Por todas estas razones y algunas otras que podrian alegarse, es claro
que el diagnóstico sobre la situación de la Historia en la enseñanza no es
alentador. Nos han surgido competidores poderosos y, al propio tiempo,
nos encontramos con la cruda realidad: la Historia que enseñamos no es
capaz de ilusionar a los alumnos, apenas les gusta y, sin embargo, no sabemos
muy bien qué camino escoger. Nos hallamos en una situación no tanto
de incertidumbre como de perplejidad. Pero que no puede durar mucho
tiempo. Consideraré, pues, en este tramo final de mi intervención, algunas
alternativas posibles en este terreno.
Hay que empezar por reconocer que la orientación seguida en el diseño
curricular de la Historia en las últimas reformas educativas ha tenido
efectos contrarios a los deseados. Se partía de la premisa que era preferible
colocar cuando no disolver los contenidos históricos en un continente
más amplio, llamado ciencias sociales, que ha dado lugar no sólo a denominaciones
curriculares extrañas (Geografia, Historia y Ciencias Sociales),
sino a resultados también poco felices, dada la ausencia de un hilo
conductor que unifique tales saberes a efectos didácticos. Bien es verdad
que hubo ya entonces (mediados los ochenta) voces críticas respecto de
esta tendencia y justo es reconocer que entre ellas, la de mayor autoridad y
energía intelectual e ideológica, fue la de Julio Valdeón y su libro En Defensa
de la Historia. En cierto modo, este libro fue sólo una voz de alerta que
hoy parece más premonitoria de lo que entonces se podía suponer. La disolución
de la Historia en el magma de las ciencias sociales; la pérdida de los
hábitos de la memorización (incluida la sarcásticamente invocada lista de
los reyes godos); la pérdida de posición de los sujetos individuales y la valoración
de las estructuras anónimas; son, todas ellas, directrices que encajaban
bien con las tendencias pedagógicas predominantes, pero que han acarreado
problemas notables en la posición de la Historia, no sólo como
saber diferenciado sino como disciplina escolar.

* OBJETIVO DE LA TAREA:
Responde brevemente según el texto sobre la enseñanza de la Historia:
(a) ¿En qué situación, más que de incertidumbre, dice el texto que nos hallamos?
(b) ¿Qué denominación curricular se cita como ejemplo de nombre extraño?
(c) ¿Qué libro de Julio Valdeón se menciona?

* MATERIAL PROPORCIONADO:
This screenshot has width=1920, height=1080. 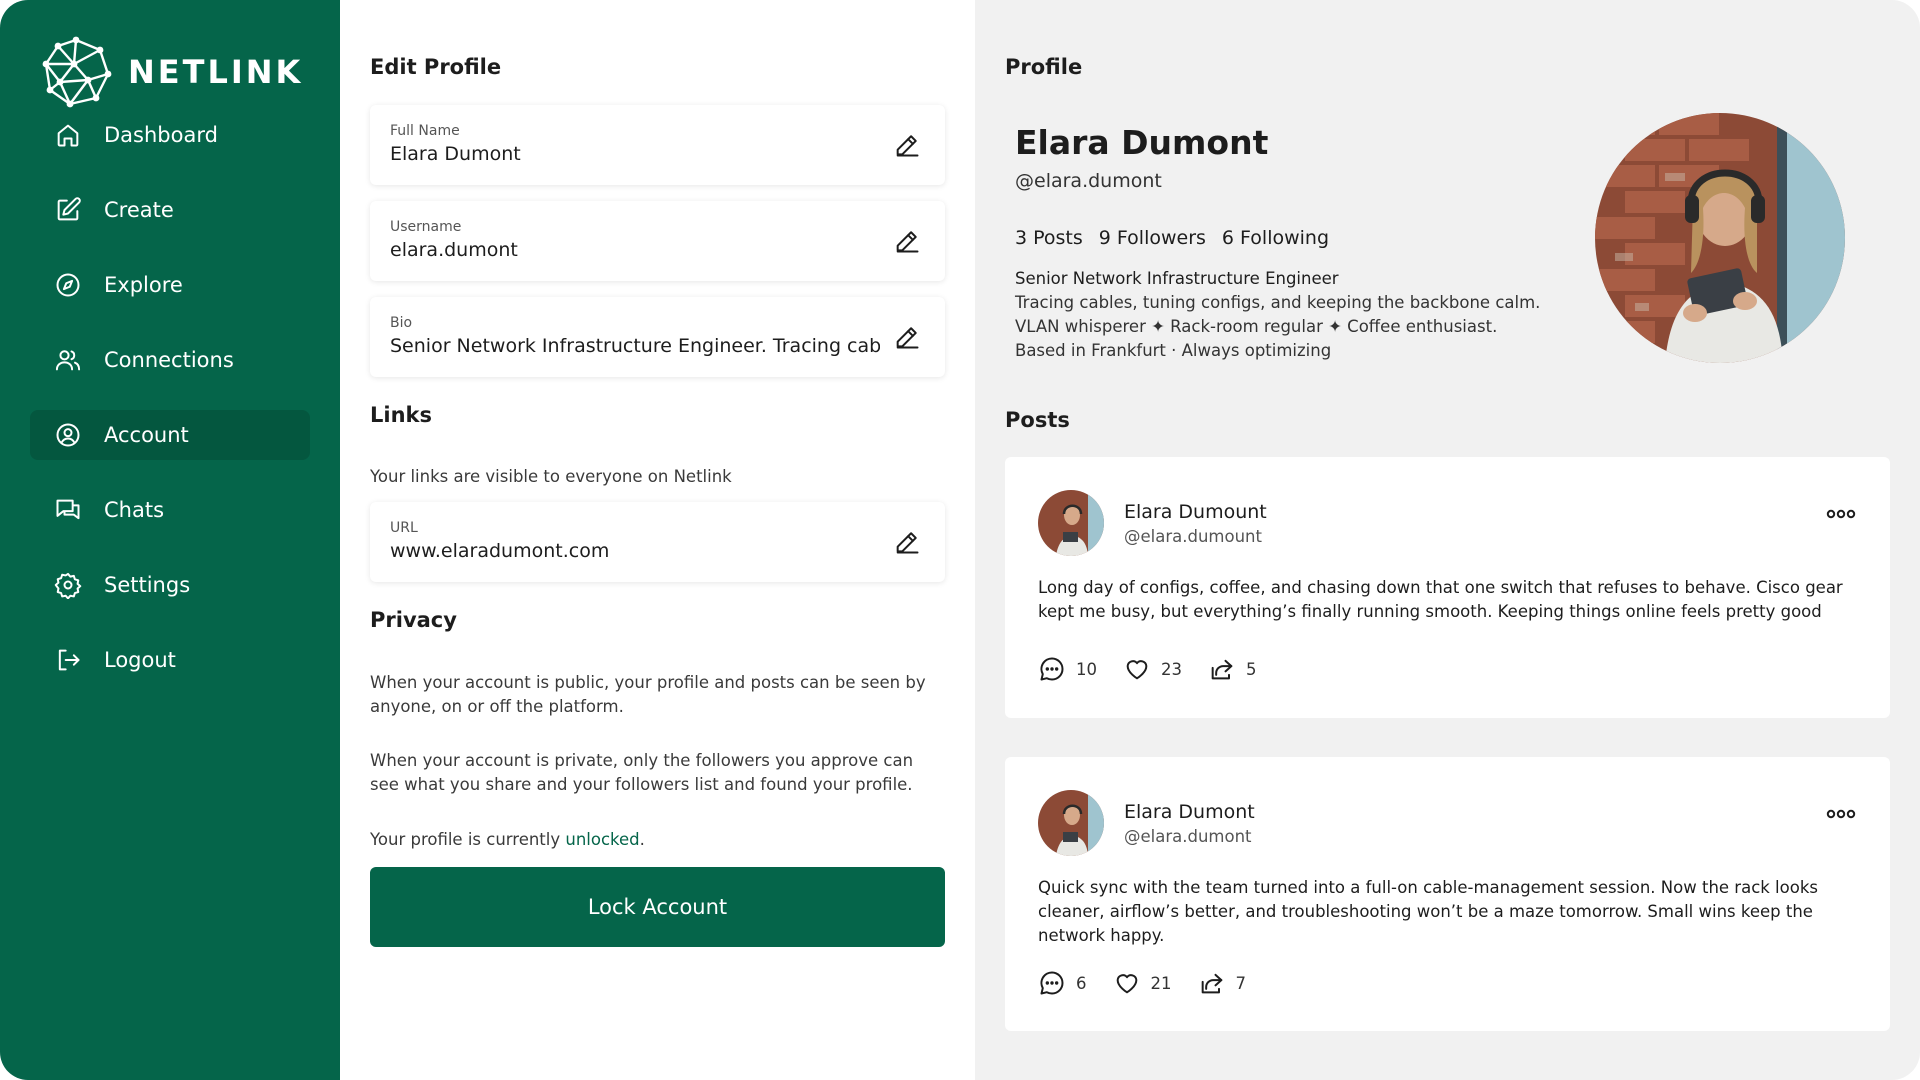 I want to click on post-author-handle: @elara.dumont, so click(x=1188, y=836). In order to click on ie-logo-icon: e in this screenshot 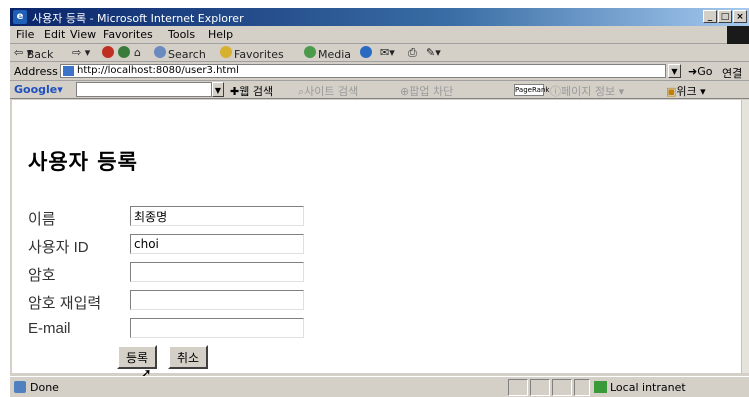, I will do `click(20, 17)`.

* TU RESPUESTA:
(a) En una situación de perplejidad.
(b) Geografia, Historia y Ciencias Sociales.
(c) En Defensa de la Historia.